UPDATED: The SA Electoral Commissioner says a crime has been committed in the Adelaide City Council election which affected 23 votes, but the results of an ongoing investigation are still several months away.

Nov 14, 2022, updated Nov 17, 2022
Photo: Tony Lewis/InDaily

Photo: Tony Lewis/InDaily

The Electoral Commission of SA (ECSA) over the weekend rejected 23 Adelaide City Council central ward ballots, after it found they were not returned by the residents whose names were attached to the voting slips.

The ballots came from four apartment buildings in the Adelaide City Council central ward, where a vote harvesting scam targeting international students is alleged to have taken place.

According to provisionally-elected Lord Mayor Jane Lomax-Smith, “possible intervention” may have resulted in voting packs not reaching some residents of those buildings.

ECSA has not yet opened the declaration envelopes to see which candidate the rejected ballots preferenced.

Asked on ABC Radio Adelaide this morning whether someone had committed a crime, SA Electoral Commissioner Mick Sherry said: “That’s right.”

He said electoral staff checked signatures against enrolment forms and phoned electors to determine whether they were valid.

“We did have a number of people we called who said they didn’t vote,” Sherry said.

“We subsequently held 23 of those ballots out of the count because we weren’t satisfied that they were valid and they subsequently weren’t in the count.

“We put all the measures in place within the confines of the legislation to ensure the integrity of the election based on the information we had at hand at the time.”

Sherry said ECSA did not know who was behind the alleged crime, with an ongoing investigation underway.

“These are quite serious allegations, so we have people currently investigating,” he said.

“Those investigations, I expect, might take probably several months based on the information they’re likely to require to try and understand what’s happened here.”

ECSA resumed ballot counting this morning, after weather conditions caused delays over the weekend.

It confirmed on Saturday night Lomax-Smith as the provisional winner of the Lord Mayoral race, with the former Rann Government Minister defeating opponent Rex Patrick by a razor-thin margin of 52 votes after preferences.

Patrick has since said he is considering whether to dispute the validity of the election in the Court of Disputed Returns.

Table: ECSA

Results for the four central ward seats are yet to be formally declared, but ECSA’s latest update shows federal public servant Jing Li is in front with 511 first preference votes, followed by Australian Institute of Conveyancers SA CEO Carmel Noon on 467 votes.

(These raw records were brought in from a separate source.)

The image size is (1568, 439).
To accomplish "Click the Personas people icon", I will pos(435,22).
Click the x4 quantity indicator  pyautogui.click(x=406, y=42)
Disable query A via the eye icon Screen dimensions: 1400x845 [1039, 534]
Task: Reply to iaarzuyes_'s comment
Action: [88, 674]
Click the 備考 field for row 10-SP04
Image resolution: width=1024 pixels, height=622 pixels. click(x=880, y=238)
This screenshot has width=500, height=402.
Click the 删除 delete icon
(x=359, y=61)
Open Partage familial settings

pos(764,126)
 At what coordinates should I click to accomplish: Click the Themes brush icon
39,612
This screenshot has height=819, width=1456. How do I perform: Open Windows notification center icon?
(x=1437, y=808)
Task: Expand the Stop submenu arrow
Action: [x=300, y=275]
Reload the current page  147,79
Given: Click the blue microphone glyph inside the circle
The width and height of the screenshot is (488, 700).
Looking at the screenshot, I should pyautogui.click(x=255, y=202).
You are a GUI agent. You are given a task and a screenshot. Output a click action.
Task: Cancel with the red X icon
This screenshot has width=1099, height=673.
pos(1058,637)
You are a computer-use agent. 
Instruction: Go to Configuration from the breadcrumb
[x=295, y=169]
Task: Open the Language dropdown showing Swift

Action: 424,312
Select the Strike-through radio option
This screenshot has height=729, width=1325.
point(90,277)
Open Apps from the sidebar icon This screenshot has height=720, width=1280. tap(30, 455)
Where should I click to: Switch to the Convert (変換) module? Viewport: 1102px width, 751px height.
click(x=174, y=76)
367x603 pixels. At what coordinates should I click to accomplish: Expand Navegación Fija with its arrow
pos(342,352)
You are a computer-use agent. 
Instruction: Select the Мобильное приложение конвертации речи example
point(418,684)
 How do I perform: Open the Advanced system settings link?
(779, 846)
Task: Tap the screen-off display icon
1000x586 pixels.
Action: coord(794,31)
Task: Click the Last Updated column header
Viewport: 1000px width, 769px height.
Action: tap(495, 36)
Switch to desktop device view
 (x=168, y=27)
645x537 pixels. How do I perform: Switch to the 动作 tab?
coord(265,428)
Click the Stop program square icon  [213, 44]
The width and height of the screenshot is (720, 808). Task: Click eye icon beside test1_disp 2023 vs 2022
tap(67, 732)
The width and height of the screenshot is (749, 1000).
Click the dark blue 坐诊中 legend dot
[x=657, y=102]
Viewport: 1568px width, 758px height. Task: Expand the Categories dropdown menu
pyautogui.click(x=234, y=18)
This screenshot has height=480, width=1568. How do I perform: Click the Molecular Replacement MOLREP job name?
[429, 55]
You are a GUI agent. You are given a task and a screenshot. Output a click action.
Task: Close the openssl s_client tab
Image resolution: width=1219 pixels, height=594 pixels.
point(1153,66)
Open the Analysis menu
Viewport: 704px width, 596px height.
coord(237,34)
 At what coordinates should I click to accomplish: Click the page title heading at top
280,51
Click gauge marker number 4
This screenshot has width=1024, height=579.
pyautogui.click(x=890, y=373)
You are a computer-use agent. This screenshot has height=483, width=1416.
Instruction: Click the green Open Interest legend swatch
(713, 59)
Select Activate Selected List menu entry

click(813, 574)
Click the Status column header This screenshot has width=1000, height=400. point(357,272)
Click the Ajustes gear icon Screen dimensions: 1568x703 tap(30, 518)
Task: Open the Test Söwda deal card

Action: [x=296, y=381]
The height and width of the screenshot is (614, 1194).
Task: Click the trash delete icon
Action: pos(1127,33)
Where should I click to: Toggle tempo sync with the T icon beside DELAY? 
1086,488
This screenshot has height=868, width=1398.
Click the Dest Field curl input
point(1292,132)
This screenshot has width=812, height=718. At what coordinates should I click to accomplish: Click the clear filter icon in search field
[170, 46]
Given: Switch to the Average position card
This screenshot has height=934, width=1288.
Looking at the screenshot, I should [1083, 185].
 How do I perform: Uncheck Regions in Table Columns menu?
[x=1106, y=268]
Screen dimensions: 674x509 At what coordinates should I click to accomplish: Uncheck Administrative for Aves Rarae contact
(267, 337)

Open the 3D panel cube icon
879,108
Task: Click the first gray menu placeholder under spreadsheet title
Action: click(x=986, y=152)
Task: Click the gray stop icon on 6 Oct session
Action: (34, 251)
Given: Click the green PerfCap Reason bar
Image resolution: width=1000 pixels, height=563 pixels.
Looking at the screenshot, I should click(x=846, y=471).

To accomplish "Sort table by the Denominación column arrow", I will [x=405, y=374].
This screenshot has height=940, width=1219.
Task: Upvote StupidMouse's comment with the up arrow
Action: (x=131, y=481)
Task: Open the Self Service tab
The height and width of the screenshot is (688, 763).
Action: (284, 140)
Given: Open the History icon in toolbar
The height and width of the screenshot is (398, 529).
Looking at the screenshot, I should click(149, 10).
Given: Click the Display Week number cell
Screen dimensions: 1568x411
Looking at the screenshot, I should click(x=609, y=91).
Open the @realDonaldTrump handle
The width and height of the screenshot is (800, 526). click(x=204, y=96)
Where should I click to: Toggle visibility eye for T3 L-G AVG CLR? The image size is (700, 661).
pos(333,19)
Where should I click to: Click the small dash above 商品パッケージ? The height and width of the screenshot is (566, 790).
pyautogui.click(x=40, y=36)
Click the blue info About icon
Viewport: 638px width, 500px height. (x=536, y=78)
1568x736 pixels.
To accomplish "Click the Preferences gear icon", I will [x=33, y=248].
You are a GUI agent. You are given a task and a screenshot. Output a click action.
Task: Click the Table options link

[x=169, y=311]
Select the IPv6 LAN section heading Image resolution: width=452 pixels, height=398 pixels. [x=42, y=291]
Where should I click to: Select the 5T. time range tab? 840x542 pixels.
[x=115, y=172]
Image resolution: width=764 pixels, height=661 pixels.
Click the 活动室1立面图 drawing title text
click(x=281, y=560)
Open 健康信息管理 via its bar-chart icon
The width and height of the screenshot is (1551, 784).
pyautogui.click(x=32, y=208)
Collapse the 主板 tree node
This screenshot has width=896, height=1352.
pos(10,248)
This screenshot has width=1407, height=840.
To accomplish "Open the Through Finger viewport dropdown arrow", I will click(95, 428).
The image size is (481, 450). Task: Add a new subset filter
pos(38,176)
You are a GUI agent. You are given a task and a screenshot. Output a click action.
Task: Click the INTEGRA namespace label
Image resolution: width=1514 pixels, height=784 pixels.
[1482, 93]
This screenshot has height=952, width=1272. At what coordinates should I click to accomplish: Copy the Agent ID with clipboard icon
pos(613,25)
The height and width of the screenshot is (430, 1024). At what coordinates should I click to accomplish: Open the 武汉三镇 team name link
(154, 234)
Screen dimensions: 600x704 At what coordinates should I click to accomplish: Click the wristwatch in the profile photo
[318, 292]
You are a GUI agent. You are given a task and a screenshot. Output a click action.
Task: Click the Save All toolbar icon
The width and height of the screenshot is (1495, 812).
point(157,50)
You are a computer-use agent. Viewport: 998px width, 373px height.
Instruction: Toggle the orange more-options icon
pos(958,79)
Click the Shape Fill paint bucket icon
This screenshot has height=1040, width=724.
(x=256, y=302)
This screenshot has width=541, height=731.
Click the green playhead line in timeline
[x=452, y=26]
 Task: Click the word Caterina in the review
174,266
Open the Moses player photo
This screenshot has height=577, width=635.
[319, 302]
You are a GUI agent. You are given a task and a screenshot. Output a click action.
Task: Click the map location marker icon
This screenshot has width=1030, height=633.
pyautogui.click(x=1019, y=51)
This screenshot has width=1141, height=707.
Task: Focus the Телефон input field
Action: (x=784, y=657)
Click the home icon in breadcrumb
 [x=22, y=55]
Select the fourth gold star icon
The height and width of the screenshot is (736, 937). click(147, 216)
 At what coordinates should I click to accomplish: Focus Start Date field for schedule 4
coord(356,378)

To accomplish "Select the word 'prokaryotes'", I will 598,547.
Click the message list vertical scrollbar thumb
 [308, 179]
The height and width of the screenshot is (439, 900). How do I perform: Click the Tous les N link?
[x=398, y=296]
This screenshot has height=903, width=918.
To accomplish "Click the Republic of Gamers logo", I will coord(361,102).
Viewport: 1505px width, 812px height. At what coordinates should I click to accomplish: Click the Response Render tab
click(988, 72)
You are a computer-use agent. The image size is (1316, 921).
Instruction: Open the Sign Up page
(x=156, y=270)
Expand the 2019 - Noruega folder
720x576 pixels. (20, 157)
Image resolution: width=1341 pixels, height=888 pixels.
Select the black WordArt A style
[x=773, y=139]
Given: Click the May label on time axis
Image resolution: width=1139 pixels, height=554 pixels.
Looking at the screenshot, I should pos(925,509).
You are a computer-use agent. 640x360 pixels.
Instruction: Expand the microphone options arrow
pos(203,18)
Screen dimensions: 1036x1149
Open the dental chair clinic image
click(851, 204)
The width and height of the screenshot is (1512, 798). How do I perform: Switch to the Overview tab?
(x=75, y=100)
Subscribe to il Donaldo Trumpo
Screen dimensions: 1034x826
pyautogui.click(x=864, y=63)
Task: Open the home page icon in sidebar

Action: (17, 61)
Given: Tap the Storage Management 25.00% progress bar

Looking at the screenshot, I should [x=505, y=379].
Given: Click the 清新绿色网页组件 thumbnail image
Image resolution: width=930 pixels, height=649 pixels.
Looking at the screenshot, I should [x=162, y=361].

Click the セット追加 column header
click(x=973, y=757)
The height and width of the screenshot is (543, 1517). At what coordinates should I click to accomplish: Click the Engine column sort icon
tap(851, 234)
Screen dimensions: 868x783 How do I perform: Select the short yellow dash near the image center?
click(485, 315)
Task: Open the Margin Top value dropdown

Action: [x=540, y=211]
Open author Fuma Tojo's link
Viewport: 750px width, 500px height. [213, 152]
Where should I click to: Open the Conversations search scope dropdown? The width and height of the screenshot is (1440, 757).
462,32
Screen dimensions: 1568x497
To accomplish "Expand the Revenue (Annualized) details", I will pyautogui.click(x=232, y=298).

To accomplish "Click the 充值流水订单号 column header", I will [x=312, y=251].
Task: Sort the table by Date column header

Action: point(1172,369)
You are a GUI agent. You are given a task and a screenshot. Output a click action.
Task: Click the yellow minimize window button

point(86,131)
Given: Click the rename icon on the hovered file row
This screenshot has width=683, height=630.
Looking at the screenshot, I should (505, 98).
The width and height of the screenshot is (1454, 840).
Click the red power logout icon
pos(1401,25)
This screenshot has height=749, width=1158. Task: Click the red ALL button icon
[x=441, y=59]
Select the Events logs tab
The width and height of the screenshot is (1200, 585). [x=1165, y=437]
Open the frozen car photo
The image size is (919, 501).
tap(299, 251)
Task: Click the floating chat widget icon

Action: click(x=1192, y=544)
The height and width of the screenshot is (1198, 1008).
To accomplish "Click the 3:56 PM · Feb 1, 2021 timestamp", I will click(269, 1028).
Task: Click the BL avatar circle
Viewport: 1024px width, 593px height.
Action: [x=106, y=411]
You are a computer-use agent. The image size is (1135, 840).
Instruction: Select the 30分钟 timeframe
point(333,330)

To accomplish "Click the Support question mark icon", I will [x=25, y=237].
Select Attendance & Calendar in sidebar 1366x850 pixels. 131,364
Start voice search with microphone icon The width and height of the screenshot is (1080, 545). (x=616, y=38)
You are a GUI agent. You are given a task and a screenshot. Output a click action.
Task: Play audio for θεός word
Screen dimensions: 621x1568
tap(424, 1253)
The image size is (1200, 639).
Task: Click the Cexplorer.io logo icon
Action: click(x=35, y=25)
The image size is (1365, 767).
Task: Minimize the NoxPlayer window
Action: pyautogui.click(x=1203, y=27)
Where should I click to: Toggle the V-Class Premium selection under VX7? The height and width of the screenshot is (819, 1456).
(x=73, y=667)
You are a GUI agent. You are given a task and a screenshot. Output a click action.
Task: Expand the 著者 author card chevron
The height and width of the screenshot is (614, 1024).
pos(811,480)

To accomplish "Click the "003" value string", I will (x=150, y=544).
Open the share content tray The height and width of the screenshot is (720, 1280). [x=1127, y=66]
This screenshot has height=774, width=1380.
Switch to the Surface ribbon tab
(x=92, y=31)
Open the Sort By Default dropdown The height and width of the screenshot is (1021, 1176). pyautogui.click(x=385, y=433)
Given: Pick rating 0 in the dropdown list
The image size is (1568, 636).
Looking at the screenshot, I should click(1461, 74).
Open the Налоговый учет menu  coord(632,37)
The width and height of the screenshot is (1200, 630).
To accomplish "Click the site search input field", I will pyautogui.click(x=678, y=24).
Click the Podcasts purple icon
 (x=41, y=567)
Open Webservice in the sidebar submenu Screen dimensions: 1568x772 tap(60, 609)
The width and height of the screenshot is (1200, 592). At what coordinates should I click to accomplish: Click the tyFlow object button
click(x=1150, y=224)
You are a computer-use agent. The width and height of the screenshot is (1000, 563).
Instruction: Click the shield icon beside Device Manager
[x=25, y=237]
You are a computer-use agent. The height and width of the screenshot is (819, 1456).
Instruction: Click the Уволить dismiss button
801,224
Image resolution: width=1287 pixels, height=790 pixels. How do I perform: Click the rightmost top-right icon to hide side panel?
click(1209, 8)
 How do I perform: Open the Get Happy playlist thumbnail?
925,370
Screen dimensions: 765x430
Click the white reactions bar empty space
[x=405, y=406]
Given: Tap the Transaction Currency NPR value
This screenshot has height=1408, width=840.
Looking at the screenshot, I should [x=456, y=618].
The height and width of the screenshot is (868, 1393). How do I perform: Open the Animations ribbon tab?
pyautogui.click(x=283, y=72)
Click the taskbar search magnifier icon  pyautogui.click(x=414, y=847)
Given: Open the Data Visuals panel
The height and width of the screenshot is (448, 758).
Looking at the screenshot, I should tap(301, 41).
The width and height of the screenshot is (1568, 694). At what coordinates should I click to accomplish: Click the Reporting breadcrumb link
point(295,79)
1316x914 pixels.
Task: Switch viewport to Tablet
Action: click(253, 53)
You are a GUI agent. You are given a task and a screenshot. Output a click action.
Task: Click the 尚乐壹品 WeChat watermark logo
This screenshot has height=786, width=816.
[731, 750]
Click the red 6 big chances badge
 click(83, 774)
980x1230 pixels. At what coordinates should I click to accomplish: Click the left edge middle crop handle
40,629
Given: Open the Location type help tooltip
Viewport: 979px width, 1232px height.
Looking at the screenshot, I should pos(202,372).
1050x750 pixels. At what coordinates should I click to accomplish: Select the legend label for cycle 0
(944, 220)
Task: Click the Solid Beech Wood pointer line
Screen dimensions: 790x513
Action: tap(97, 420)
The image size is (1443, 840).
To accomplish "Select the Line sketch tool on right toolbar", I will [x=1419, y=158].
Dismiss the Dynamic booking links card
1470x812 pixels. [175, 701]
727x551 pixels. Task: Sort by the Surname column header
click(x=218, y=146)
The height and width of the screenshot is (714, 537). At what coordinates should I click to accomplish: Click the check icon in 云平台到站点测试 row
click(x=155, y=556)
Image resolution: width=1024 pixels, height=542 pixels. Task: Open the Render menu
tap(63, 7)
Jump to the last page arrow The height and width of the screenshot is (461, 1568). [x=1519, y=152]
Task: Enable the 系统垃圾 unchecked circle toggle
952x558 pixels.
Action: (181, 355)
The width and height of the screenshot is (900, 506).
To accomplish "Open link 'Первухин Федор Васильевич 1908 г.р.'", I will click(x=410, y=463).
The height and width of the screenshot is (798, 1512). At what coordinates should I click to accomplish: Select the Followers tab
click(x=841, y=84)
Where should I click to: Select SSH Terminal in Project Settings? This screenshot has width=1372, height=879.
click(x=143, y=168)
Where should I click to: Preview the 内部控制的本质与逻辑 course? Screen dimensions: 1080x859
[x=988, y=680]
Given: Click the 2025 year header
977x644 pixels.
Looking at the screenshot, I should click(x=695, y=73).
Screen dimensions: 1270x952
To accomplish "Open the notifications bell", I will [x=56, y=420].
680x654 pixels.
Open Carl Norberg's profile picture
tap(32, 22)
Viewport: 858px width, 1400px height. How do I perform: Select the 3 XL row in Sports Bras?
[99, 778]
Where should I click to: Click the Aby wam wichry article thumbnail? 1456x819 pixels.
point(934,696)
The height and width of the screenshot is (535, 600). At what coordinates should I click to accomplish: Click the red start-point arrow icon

On first preferences, incumbent councillors Simon Hou and Alexander Hyde are next in line with 356 and 341 respective votes.

Table: ECSA

In the north ward, incumbent councillors Phil Martin and Mary Couros have been provisionally re-elected, comfortably shrugging off a challenge by former councillor Sandy Wilkinson.

Table: ECSA

At the opposite end of the city, incumbent councillor Keiran Snape declared he had won one of two south ward seats, posting on Facebook that he had “gotten a quota outright”.

ECSA’s latest update shows him comfortably leading with 758 first preference votes, ahead of second-placed retailer Colette Slight on 277 votes and third-placed sustainability consultant Mark Siebentritt on 275 votes.

Table: ECSA

Long-term councillor Anne Moran has conceded defeat in the area ward contest, with incumbent councillor Arman Abrahimzadeh and former union boss Janet Giles snagging the two remaining city council seats.

Table: ECSA

Meanwhile, Sherry said 363 votes were excluded from the Marion Council election, after ECSA staff identified they had “very, very similar handwriting and similar patterns on the returned ballots”.

He said 13 ballots were similarly rejected from West Torrens.

“This is the first time we’ve seen actual specific examples (of voting irregularities) to the extent where we’d actually hold out many votes,” he said.